For Immediate Release
Contact:
Greg Loarie, Earthjustice, (510) 550-6700
Justin Augustine, Center for Biological Diversity, (415) 436-9682 x 302

Lawsuit Seeks State Protection for Rare Forest Mammal

California Fish and Game Commission Ignored Studies Showing That Fishers Face Significant Threats

SAN FRANCISCO

The Center for Biological
Diversity filed suit today challenging the California Fish and Game
Commission's decision to deny state Endangered Species Act protection to
the Pacific fisher, a rare, forest-dwelling carnivore. The Center is
being
assisted by lawyers at Earthjustice.

A close relative of the wolverine and mink, the fisher once thrived
in old-growth forests along the West Coast. Today, because of logging,
trapping and development among other factors, fishers are almost extinct
in Washington and Oregon, and just two small
populations remain in California: one in the Klamath Region and another
in the southern Sierra Nevada. These isolated populations are at
substantial risk from logging, habitat fragmentation, disease, traffic
and development.
"Scientists have been very clear that the Pacific fisher is in
trouble and yet the Fish and Game Commission ignored that information
and refused to throw it a lifeline," said Justin Augustine, a Center
attorney. "Now we're going to court to get the protections
that fishers need and deserve."
The Center petitioned the Commission in January 2008 to list the
fisher as a threatened or endangered species under the California
Endangered Species Act. The Commission initially tried to reject the
petition without conducting a full scientific review.
Only after the Center exposed correspondence showing that many of the
Department of Fish and Game's own scientists believed fishers may be at
risk of extinction did the Commission reverse course and direct the
Department to conduct a full review. At the conclusion
of that review, Department managers again ignored their own scientists,
as well as peer reviewers, and significantly altered a draft of the
status review to downplay threats to the fisher.
The Department's official, final review of the fisher's status in
California was heavily criticized by independent biologists. Only the
timber industry supported the Department's decision to recommend against
state protection. The Commission denied the
petition September 15.
"The fact is that there are probably fewer than 150 breeding female
fishers left in the entire Sierra Nevada," said Greg Loarie, an
attorney at Earthjustice. "If ever there were an animal that desperately
needs protection, this is it."

At the Center for Biological Diversity, we believe that the welfare of human beings is deeply linked to nature — to the existence in our world of a vast diversity of wild animals and plants. Because diversity has intrinsic value, and because its loss impoverishes society, we work to secure a future for all species, great and small, hovering on the brink of extinction. We do so through science, law and creative media, with a focus on protecting the lands, waters and climate that species need to survive.

--------------------------------

§ **Required work**:
(a) Retype a section of the press release word for word, beginning at the words "SAN FRANCISCO" and stopping after "lawyers at Earthjustice.".
(b) Answer these questions from the press release:
(i) In what month and year did the Center petition the Commission to list the fisher?
(ii) In which two areas do California's remaining fisher populations live?
(iii) Which group alone supported the Department's recommendation against state protection?
(c) How would you say this sentence from the press release in Spanish: "The Commission denied the petition September 15."
The listing after the press release isn't needed.

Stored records
--------------------------------

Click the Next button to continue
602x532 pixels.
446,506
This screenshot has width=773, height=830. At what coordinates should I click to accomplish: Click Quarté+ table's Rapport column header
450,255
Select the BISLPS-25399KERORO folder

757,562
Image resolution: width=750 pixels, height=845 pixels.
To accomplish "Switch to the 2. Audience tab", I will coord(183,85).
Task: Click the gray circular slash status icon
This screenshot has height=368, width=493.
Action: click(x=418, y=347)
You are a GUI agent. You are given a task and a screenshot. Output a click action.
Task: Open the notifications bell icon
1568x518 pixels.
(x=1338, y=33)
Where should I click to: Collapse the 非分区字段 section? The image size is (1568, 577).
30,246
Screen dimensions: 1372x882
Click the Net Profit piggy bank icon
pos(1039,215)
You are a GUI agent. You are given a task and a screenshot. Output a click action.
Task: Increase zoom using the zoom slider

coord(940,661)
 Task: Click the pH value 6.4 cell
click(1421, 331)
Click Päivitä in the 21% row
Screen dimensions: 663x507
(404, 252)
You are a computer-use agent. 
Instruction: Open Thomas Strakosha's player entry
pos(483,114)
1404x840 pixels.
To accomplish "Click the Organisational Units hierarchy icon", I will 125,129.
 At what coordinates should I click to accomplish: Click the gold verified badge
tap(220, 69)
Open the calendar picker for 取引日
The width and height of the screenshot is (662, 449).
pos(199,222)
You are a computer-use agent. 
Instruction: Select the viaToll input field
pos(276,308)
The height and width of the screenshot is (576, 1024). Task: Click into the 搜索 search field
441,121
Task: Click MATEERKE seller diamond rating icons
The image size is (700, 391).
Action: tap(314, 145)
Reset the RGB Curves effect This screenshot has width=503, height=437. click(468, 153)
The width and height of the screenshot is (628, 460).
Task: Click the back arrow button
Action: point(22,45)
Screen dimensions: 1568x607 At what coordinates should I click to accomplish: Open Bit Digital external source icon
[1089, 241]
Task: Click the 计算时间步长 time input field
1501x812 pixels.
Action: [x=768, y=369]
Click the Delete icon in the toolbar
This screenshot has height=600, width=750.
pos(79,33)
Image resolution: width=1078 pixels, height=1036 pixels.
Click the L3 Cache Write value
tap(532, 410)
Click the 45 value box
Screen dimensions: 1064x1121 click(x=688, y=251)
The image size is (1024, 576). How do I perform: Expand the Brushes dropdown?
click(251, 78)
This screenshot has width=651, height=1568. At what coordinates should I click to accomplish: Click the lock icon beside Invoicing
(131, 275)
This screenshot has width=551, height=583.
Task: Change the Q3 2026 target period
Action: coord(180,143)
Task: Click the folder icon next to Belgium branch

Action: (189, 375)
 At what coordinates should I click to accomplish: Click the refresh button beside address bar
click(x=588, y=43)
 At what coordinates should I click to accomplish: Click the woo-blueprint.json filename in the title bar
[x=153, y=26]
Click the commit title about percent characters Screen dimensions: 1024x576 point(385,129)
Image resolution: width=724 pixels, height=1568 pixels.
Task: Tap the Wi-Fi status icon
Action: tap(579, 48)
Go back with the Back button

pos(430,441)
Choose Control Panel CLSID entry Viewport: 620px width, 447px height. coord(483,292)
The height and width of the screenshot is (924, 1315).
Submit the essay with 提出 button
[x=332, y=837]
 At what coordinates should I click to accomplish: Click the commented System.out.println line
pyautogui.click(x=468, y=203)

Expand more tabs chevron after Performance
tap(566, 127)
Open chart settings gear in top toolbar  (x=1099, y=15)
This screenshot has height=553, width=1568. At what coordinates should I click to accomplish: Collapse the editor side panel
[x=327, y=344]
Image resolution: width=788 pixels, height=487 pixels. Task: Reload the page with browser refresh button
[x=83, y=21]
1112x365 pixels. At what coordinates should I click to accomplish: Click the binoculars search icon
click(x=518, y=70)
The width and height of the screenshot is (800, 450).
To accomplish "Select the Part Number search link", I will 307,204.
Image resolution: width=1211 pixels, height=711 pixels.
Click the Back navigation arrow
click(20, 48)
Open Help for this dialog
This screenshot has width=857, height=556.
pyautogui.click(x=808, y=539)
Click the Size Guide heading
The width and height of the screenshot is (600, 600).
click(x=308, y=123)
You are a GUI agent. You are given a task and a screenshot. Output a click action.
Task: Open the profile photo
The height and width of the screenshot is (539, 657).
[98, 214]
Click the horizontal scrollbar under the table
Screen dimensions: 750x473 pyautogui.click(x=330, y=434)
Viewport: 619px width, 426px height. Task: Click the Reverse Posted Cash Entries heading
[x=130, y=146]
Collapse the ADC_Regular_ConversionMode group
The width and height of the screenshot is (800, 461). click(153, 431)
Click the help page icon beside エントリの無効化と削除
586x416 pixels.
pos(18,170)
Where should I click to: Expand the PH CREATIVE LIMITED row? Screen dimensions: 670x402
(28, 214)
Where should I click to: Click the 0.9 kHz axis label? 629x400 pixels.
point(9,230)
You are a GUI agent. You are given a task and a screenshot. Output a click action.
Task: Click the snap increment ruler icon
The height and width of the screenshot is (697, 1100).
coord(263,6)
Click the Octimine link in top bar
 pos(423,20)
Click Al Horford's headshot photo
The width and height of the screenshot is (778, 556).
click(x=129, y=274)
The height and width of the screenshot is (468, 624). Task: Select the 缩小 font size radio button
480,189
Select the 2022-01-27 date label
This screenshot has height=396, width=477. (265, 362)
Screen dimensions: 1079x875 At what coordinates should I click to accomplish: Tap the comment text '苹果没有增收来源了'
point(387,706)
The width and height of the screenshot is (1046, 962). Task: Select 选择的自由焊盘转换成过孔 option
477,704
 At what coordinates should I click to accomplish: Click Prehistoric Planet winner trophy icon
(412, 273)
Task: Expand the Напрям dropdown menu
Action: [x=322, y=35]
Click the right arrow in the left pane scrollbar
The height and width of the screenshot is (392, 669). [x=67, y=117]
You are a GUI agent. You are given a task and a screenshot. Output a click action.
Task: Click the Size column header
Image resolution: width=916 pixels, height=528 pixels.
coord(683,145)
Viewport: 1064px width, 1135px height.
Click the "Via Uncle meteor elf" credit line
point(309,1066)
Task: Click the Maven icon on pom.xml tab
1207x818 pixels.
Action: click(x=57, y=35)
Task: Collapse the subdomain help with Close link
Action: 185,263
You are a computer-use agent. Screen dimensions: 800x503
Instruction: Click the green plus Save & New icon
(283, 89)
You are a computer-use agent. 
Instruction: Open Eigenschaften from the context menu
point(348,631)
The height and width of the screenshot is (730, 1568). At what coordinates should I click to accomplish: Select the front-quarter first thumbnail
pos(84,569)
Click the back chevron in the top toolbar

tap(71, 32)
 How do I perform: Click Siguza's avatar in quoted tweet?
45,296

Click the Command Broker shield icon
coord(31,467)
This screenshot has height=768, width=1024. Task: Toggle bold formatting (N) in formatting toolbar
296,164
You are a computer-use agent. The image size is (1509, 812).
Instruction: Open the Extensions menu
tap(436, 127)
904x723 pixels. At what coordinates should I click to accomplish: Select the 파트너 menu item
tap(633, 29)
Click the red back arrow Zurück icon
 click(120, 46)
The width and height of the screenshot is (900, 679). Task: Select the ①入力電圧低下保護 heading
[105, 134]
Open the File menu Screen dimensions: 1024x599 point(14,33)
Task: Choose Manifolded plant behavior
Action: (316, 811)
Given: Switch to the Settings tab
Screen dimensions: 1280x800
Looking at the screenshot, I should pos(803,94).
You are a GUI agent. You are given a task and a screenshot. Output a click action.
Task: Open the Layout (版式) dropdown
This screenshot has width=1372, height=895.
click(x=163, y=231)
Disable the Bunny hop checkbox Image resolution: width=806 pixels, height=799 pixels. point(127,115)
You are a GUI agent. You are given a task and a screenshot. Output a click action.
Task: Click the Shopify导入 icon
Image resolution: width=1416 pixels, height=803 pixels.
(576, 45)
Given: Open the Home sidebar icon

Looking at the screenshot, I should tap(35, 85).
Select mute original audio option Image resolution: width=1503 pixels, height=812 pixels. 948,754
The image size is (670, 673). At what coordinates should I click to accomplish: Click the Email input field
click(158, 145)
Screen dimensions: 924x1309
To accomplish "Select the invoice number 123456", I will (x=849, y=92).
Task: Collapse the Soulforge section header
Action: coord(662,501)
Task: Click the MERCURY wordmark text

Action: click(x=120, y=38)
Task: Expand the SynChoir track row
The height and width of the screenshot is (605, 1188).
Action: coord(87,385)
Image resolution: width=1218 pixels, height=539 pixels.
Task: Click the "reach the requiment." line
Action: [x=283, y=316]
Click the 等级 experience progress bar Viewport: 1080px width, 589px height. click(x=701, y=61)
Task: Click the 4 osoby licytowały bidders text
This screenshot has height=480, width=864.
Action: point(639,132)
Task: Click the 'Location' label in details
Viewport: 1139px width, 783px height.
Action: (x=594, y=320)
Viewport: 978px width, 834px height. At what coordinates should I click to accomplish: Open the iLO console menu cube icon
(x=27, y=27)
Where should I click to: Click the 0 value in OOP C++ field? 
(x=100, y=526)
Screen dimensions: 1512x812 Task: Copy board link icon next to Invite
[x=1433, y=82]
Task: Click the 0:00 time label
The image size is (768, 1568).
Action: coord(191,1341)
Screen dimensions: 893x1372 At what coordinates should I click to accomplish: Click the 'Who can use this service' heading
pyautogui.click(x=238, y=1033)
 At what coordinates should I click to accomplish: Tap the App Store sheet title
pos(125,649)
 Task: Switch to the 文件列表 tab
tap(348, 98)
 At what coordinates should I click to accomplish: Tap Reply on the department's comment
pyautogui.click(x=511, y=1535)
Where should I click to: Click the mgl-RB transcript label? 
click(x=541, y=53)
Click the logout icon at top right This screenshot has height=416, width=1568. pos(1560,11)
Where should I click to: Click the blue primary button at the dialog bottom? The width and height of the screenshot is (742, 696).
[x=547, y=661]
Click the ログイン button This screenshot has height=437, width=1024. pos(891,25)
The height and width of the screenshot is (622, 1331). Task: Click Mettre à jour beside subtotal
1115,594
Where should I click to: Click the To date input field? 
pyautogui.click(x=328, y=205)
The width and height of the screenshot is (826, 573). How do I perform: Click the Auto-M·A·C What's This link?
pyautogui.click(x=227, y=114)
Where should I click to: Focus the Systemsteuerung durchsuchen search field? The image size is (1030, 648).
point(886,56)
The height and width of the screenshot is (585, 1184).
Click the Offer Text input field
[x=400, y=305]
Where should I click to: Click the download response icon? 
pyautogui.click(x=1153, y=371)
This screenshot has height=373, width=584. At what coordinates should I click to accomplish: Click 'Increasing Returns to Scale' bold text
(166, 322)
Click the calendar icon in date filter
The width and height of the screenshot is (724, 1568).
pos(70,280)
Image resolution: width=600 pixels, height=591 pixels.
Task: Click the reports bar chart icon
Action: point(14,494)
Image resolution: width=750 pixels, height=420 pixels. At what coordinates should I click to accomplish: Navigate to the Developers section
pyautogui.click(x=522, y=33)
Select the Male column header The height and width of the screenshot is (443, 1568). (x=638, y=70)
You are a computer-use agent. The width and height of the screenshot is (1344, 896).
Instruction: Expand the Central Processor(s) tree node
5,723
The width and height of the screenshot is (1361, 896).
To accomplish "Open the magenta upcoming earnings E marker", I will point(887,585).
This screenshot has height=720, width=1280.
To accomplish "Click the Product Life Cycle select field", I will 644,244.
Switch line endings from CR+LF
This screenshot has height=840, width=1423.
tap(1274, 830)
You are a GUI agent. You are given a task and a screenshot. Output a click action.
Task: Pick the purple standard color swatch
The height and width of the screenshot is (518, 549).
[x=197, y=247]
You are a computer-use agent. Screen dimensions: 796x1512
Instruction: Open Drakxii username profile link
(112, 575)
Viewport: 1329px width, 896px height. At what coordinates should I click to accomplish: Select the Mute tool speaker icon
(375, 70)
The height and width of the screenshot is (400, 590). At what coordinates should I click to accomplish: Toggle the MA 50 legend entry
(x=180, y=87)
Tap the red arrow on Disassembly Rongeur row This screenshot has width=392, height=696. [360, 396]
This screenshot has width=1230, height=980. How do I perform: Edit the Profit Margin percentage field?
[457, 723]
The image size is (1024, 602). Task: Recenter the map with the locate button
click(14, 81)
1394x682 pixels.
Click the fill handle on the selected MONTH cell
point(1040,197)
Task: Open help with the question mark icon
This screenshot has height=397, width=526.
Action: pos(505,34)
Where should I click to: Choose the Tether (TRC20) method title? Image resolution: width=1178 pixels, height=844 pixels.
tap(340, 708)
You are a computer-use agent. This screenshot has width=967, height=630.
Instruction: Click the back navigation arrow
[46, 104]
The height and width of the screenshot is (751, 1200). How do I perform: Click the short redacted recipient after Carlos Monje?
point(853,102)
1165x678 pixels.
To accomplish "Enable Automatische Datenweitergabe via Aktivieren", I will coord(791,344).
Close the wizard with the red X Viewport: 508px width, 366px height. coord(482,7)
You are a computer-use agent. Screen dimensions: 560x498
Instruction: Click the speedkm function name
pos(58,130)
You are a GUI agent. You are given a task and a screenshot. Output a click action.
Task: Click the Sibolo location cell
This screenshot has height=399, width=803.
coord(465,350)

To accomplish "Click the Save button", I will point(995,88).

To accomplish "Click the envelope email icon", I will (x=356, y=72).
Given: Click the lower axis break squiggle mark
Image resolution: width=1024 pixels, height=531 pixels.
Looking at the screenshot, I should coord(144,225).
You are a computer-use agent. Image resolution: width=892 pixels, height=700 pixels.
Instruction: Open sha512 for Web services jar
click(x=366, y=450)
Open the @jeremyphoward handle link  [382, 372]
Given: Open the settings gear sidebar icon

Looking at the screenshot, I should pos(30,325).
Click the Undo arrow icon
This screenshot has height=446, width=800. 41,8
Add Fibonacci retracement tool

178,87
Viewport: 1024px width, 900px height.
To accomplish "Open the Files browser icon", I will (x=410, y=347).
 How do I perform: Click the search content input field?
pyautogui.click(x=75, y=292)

--------------------------------

§ **Answer list**:
(a)
SAN FRANCISCO

The Center for Biological
Diversity filed suit today challenging the California Fish and Game
Commission's decision to deny state Endangered Species Act protection to
the Pacific fisher, a rare, forest-dwelling carnivore. The Center is
being
assisted by lawyers at Earthjustice.

(b)
(i) January 2008
(ii) The Klamath Region and the southern Sierra Nevada
(iii) The timber industry

(c) La Comisión rechazó la petición el 15 de septiembre.